Written exercise A »
List every person named by name in the article on unusual homes.
Written exercise B »
Retype the part of the article on unusual homes that opens with the words containing "The homes listed below are in" and closes with "Tiny House Company.".
Written exercise C »
According to the article on unusual homes, in what year did a granddaughter of the "Shoe Wizard" buy the Shoe House?

Text segment »
----------------

Posted in Features on October 10, 2007
If you’re in the market for a home but nothing seems to satisfy your taste, then perhaps the homes listed below will fire your creative urges. Or, maybe you’ll just be satisfied with an office space inside a building built like a basket. From small buildings to constructions shaped like flying saucers, you’ll be amazed at what some architects and builders have created. Many of the homes listed below are for rent or for sale, so you may have a chance to wow your friends with these incredible abodes.
The homes listed below are in no particular order, but we’ve managed to dig up some dirt on each building so that you can learn more about the architects and the history behind these unusual pieces of architecture.
- Smallest House in the World: There’s been a rash of small houses in the news, and they all challenge our notions about need and consumerism as well as minimum-size standards. This house, photographed by Carol Lloyd for SFGate.com, illustrates how one person can live with a small space and a loft for sleeping. Located in the middle of an orchard, the house creates little impact on the environment, and even less of a carbon footprint for the resident. We wonder if the owner is a member of the Small House Society. If you’re interested in a small house, you might check out Jay Shafer’s work at the Tumbleweed Tiny House Company.
- Shoe House: Colonel Mahlon M. Haines, the flamboyant “Shoe Wizard,” built The Shoe House in 1948 for advertising purposes. Haines walked up to an architect, handed him an old work boot, and said “Build me a house like this.” It is a wood frame structure covered with wire lath and coated with cement stucco. It measures 48 ft. in length, 17 ft. in width at the widest part and 25 ft. in height, and was built in one year. The interior consists of five different levels and contains three bedrooms, two baths, a kitchen and living room. Haines died in 1962, and the Shoe House has had a few owners since, including an orthodontist who ran tours for twenty years and sold ice cream from a small snack bar in the heel. The house came full circle as it was returned to the Haines family in 1987, when a granddaughter of the “Shoe Wizard” purchased the building.

----------------

Excerpted data »
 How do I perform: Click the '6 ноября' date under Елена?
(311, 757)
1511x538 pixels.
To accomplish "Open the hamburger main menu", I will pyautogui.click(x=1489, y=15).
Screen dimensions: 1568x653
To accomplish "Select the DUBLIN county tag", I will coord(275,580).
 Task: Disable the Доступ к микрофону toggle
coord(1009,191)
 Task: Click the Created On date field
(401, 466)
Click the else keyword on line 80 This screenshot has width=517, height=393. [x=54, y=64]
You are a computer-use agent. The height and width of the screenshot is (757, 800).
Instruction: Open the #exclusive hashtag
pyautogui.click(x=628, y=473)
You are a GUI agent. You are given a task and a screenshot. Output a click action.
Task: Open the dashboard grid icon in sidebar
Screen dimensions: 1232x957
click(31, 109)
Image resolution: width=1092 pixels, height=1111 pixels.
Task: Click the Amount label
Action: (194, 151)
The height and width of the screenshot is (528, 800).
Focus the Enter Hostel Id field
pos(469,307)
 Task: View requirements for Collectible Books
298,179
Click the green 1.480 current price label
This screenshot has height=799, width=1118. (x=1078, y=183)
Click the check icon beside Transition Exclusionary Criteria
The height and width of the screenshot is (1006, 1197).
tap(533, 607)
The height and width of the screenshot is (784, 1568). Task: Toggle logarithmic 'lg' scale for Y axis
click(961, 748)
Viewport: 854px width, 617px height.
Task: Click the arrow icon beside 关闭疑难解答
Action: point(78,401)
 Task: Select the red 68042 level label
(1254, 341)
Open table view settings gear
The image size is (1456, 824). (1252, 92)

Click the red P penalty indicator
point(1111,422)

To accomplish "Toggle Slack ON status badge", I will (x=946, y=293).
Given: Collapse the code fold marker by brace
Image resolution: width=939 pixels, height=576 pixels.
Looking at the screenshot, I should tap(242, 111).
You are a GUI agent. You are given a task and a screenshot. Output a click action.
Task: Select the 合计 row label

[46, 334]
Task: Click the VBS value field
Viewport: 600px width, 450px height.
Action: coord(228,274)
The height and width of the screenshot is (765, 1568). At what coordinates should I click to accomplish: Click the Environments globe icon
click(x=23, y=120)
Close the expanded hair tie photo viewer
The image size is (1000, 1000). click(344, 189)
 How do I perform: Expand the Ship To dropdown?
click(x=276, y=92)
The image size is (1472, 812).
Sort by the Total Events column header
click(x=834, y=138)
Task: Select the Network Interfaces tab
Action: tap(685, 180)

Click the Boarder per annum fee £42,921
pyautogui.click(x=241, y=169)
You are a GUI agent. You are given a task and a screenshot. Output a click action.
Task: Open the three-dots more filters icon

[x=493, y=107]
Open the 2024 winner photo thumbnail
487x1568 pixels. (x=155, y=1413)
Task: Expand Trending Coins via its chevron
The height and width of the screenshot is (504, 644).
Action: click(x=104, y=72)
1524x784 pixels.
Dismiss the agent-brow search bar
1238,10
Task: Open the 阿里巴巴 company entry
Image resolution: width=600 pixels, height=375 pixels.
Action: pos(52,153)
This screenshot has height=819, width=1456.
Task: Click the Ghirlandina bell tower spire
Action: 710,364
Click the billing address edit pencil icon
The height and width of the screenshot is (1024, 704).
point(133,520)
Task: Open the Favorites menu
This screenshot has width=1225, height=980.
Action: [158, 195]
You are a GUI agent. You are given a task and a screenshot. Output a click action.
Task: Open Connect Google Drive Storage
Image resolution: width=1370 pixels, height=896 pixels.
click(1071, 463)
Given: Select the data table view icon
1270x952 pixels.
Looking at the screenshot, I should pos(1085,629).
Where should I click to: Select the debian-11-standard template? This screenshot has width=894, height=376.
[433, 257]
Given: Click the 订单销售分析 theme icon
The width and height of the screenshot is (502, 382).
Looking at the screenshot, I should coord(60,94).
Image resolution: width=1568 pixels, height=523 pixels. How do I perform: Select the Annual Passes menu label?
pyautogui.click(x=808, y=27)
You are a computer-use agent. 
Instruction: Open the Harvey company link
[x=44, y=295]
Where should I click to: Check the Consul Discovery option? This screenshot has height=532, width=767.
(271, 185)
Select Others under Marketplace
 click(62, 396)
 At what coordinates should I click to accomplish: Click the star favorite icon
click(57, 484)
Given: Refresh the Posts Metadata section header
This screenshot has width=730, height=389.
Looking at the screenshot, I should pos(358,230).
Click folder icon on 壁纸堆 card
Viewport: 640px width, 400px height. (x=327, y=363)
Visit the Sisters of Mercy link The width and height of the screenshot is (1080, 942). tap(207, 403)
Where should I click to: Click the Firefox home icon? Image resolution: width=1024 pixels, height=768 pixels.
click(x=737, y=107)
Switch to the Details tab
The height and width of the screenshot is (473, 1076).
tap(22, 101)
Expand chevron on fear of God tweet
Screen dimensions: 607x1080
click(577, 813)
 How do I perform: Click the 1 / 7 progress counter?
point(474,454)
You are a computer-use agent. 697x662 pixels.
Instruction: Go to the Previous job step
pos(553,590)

----------------

Expected output A »
Carol Lloyd, Jay Shafer, Colonel Mahlon M. Haines

Expected output B »
The homes listed below are in no particular order, but we’ve managed to dig up some dirt on each building so that you can learn more about the architects and the history behind these unusual pieces of architecture.
- Smallest House in the World: There’s been a rash of small houses in the news, and they all challenge our notions about need and consumerism as well as minimum-size standards. This house, photographed by Carol Lloyd for SFGate.com, illustrates how one person can live with a small space and a loft for sleeping. Located in the middle of an orchard, the house creates little impact on the environment, and even less of a carbon footprint for the resident. We wonder if the owner is a member of the Small House Society. If you’re interested in a small house, you might check out Jay Shafer’s work at the Tumbleweed Tiny House Company.

Expected output C »
1987